Monday, March 13, 2006

A didactic building


Last week I worked temporarily in an office within the Phillips Eco-Enterprise Center (pictured above) in Minneapolis, Minnesota. Its developer, The Green Institute, views their building as a “living experiment” that will serve as a regional model for green commercial construction. And though the building's educational earnestness can feel a little overwhelming at times, it does make a pleasant work environment.


A "green man" statue guards the lobby.


And just in case he may seem culturally unfamiliar, a poster explains.


In fact, everywhere you turn, there are an explanatory sign.


A sign on the bathroom door not only explains the fixtures, it also promotes bike commuting. Workers in the building told me that bike commuting would be more desirable if the roof didn't pour draining water onto the bike rack.

Much of the roof is a solar panel farm...


while some is a pleasant "meadow" atop a section of sod.


Even the exterior is signed: that's not a lot full of weeds, it is a "prairie restoration area."

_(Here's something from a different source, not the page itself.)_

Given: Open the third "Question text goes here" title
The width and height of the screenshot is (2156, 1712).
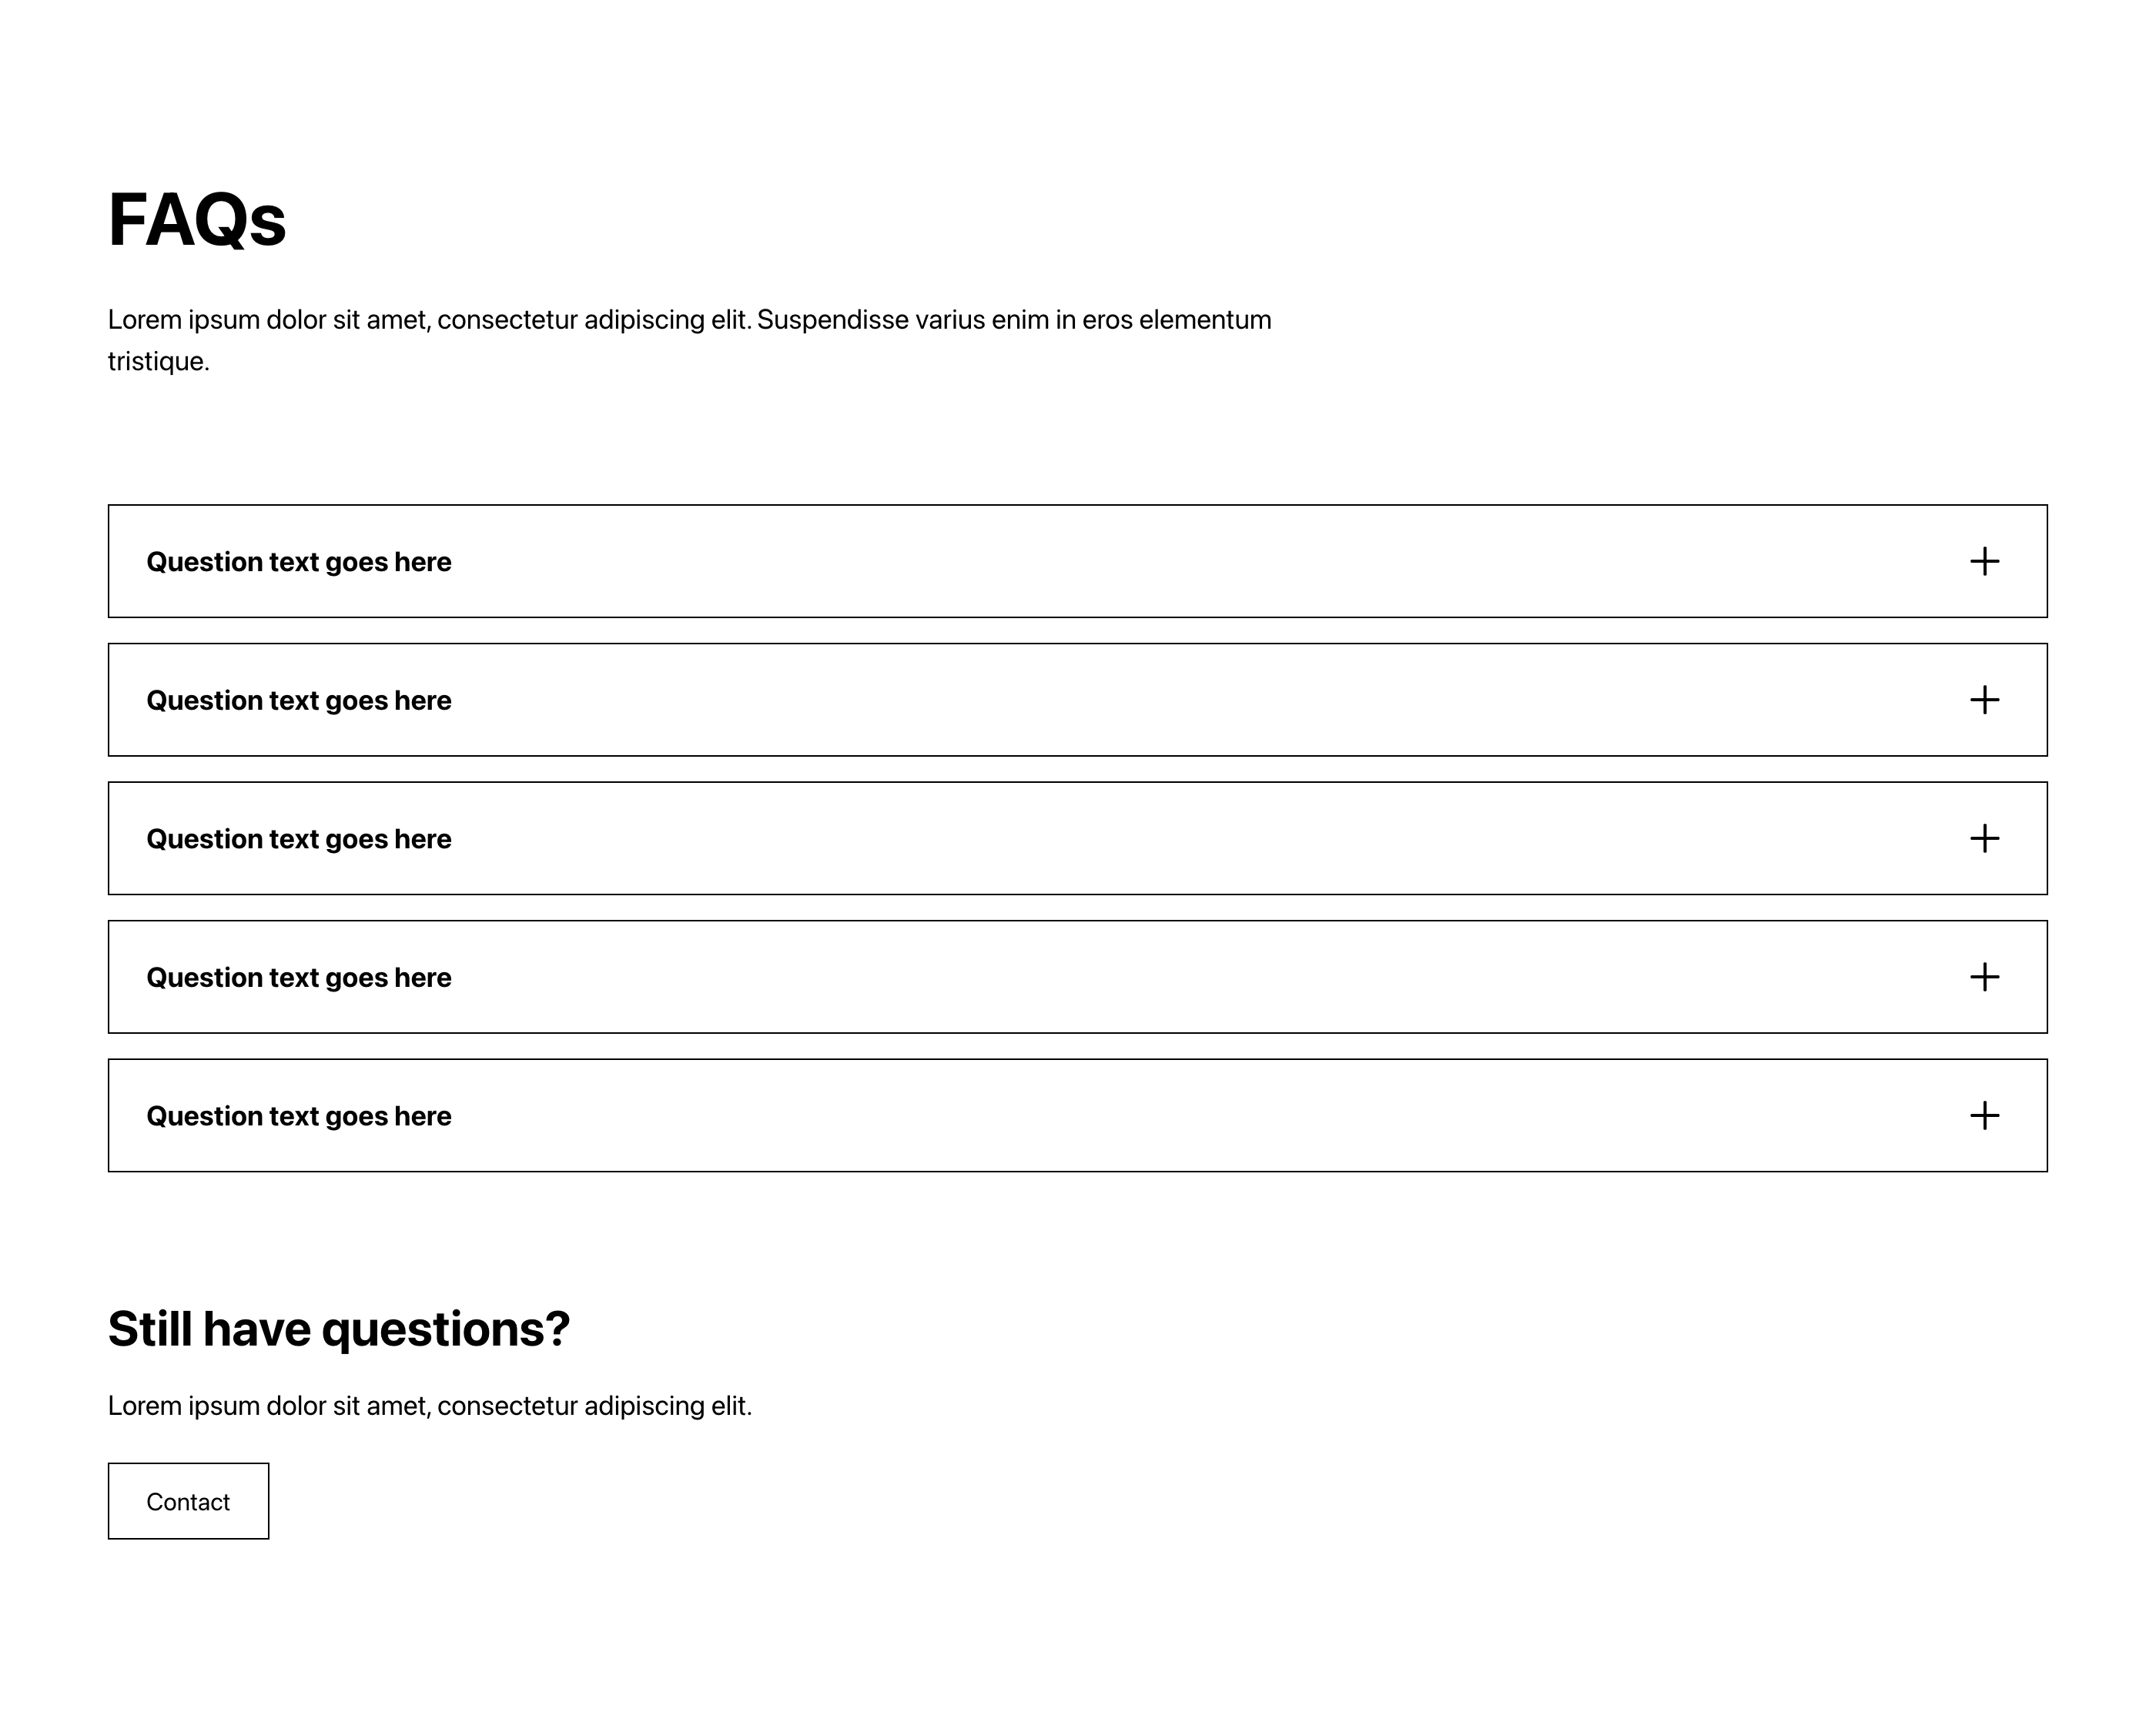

It is easy to laugh at all this, but the building certainly has its successes. According to the Minnesota Sustainable Communities Network:

PEEC's average annual utility bills total only $25,000, or 5 percent of its annual operating budget, compared with 20 percent that the Building Owners and Managers Association (BOMA) considers typical for a building of that size. Similarly, PEEC spends a total of only 17 percent on repairs, security and grounds maintenance, compared with a BOMA figure of 23 percent.

Not bad.

This post is dedicated to sf mike at Civic Center who routinely demonstrates how we bloggers can highlight our surroundings in pictures.

1 comment:

sfmike said...

That may be the nicest link I've ever gotten. Thank you.

And I love your FotoTale about the Didactic Building. The humor of all that overdone signage can only be shown through visual example. Plus, I like your photographic eye.

You already know how to write, and have interesting things to say. So keep going with the visuals. It's how most people get their information, I've come to realize, rather than text. And the combination of the two, really, is dynamite.